## EXERCISE AIM
Please repeat the records exactly from their first line, finishing at the line containing "Print Edition Previews (622, 624)" and including it.

[Data excerpts]
- Opening Delimiter -
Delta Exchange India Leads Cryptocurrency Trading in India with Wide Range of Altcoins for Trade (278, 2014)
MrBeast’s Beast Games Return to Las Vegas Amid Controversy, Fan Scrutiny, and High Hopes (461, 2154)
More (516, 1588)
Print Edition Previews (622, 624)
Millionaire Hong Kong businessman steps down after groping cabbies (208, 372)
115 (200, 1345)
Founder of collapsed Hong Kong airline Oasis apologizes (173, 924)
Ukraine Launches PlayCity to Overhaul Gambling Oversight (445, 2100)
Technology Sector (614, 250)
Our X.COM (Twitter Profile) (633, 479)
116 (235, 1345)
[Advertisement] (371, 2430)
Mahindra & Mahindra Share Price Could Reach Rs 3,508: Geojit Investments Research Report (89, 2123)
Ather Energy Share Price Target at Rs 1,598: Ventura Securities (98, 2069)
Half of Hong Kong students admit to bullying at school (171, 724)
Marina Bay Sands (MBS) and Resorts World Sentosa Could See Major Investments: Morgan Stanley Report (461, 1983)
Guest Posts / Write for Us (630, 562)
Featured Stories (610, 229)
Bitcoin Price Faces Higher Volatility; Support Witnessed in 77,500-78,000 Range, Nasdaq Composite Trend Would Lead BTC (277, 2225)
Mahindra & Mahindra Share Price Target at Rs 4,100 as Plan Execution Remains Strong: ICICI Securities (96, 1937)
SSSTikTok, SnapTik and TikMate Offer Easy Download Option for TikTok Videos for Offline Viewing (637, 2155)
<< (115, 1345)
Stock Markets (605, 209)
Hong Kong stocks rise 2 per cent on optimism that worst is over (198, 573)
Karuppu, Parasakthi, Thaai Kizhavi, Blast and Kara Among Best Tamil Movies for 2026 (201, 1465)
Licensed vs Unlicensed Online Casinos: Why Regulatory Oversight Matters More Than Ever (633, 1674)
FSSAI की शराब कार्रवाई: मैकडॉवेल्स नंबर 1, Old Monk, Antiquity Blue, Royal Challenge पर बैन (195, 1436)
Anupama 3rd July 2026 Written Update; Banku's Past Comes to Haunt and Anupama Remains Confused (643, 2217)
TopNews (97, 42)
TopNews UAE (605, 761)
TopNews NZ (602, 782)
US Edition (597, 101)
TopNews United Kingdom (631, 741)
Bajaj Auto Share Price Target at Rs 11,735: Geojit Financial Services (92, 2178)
- Closing Delimiter -
## RESULT OF THIS TASK
Delta Exchange India Leads Cryptocurrency Trading in India with Wide Range of Altcoins for Trade (278, 2014)
MrBeast’s Beast Games Return to Las Vegas Amid Controversy, Fan Scrutiny, and High Hopes (461, 2154)
More (516, 1588)
Print Edition Previews (622, 624)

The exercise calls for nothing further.